Things to do.
- 1) In the stored entries, rewrite the lines from the line with "The width and height of the screenshot is (795, 430)." up to and including the line with "center [338, 945].", replacing "Image resolution" with "Screen size" and leaving everything else unchanged.
- 2) Write the next part of the news report on the court fight over removing federal protections from Yellowstone grizzly bears, picking up from its final paragraph.

No longer protected as an endangered species, Wyoming has proposed allowing grizzly bear hunts this fall. Montana declined to do the same. (Ellie Attebery/Flickr)
No longer protected as an endangered species, Wyoming has proposed allowing grizzly bear hunts this fall. Montana declined to do the same. (Ellie Attebery/Flickr)
March 13, 2018

MISSOULA, Mont. – The Trump administration is in court in Montana today, trying to delay groups that are challenging its decision to strip endangered-species protections from Yellowstone grizzly bears.

The hearing comes after another federal court ruled that endangered Great Lakes wolves can't be delisted in piecemeal fashion - a strategy similar to delisting only the Yellowstone bears.

Attorney Tim Preso with Earthjustice is representing the Northern Cheyenne Tribe and conservation groups in the case. According to Preso, the Great Lakes wolf case undermines U.S. Fish and Wildlife Service on its grizzly decision.

"If there's a problem with the delisting ruling that requires them to go back to the drawing board, they need to pull the delisting rule off the books and put the bears back on the protected species list until they can get that worked out," Preso explains. "It's not appropriate to have a flawed delisting rule left in place while they go back and try to fill in the gaps in their decision-making."

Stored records
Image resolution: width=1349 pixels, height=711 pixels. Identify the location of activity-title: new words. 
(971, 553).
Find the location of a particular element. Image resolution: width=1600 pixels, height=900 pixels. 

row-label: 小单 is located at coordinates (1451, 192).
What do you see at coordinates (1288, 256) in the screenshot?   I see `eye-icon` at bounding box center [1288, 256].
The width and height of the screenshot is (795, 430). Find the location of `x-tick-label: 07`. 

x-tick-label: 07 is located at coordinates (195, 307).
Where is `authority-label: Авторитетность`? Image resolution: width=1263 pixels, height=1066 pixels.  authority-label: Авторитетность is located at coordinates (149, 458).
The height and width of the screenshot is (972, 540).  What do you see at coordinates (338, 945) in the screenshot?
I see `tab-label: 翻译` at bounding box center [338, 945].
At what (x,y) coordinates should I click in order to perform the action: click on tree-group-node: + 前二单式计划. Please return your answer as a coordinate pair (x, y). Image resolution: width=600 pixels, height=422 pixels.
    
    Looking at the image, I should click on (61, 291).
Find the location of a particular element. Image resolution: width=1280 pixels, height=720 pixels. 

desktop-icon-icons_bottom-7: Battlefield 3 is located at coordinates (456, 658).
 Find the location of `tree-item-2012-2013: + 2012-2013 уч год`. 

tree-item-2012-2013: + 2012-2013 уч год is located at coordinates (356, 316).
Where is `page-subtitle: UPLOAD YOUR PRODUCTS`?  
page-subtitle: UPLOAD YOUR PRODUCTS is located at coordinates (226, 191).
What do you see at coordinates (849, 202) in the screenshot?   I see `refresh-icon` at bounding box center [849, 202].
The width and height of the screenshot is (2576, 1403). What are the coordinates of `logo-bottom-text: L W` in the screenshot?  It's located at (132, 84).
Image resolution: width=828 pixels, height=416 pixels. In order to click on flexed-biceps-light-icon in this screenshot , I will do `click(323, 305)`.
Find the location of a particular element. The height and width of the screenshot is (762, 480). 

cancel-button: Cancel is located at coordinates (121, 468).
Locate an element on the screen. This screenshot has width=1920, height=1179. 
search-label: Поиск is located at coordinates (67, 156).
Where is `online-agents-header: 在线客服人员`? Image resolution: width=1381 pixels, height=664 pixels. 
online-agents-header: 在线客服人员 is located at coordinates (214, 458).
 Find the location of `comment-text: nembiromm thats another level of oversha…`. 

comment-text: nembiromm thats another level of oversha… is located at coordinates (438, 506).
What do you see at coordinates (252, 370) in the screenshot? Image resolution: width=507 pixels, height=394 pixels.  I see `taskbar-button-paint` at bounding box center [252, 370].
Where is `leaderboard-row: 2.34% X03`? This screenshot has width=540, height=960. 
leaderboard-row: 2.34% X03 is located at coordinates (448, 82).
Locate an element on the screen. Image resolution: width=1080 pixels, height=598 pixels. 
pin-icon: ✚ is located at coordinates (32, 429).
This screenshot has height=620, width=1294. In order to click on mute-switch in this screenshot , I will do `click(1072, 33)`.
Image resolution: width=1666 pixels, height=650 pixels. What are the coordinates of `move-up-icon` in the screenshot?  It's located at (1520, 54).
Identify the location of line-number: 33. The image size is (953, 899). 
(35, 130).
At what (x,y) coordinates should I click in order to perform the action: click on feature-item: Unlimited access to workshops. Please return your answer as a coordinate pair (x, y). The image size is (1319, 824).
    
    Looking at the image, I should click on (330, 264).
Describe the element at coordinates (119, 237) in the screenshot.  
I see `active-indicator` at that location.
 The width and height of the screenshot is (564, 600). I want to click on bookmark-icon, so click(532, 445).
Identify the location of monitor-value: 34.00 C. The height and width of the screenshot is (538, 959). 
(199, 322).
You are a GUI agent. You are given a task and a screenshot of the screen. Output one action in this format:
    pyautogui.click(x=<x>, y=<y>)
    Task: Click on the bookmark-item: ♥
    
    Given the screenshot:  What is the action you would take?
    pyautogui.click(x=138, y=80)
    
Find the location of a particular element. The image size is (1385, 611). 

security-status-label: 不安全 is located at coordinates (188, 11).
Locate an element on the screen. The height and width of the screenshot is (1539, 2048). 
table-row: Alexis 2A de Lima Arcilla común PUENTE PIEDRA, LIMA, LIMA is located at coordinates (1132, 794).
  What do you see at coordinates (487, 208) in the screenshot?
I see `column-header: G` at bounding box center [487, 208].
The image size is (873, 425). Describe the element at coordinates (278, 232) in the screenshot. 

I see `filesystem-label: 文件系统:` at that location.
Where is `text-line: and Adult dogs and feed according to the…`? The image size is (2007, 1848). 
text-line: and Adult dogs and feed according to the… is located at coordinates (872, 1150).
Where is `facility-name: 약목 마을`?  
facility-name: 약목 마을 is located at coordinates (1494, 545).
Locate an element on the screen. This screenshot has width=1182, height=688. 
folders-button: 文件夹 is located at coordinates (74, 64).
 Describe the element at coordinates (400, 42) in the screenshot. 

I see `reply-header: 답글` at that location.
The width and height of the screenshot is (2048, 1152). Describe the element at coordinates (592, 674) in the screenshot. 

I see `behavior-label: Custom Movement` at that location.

Answers below.
- 1)
The width and height of the screenshot is (795, 430). Find the location of `x-tick-label: 07`. 

x-tick-label: 07 is located at coordinates (195, 307).
Where is `authority-label: Авторитетность`? Screen size: width=1263 pixels, height=1066 pixels.  authority-label: Авторитетность is located at coordinates (149, 458).
The height and width of the screenshot is (972, 540).  What do you see at coordinates (338, 945) in the screenshot?
I see `tab-label: 翻译` at bounding box center [338, 945].

- 2)
The stakes for Yellowstone grizzlies are high. On Friday, Wyoming proposed allowing hunting and killing up to 24 grizzly bears this fall. In February, Montana declined to do the same.

In announcing the agency's decision, Interior Secretary Ryan Zinke hailed the species' recovery as historic.

Native people in the region believe the grizzly is sacred, but Northern Cheyenne Tribe Administrator William Walksalong says he's been frustrated that the Fish and Wildlife Service hasn't taken tribal concerns seriously. He feels grizzlies are being pushed to the brink of extinction the same way Native Americans were.

"The policies, the management practices on the grizzly bear are similar to how our native people were treated - not as a living creature, but as objects, quantifiable objects," he laments.

Stephanie Adams is the Yellowstone program manager for the National Parks Conservation Association, which has joined the challenge to grizzly delisting.

If the bears stay off the endangered species list, Adams says it's important that the agency keep an accurate count in order to manage a stable population and consider all the threats they face, including the effects of a dwindling food source.

"Shifting their diets to food sources such as hunter-killed elk, which are bringing them into increased conflict with humans and increasing their mortality," she says. "And we think that's a big concern that the Fish and Wildlife Service did not look closely enough at."

The hearing is scheduled for 1:30 P.M. in Missoula.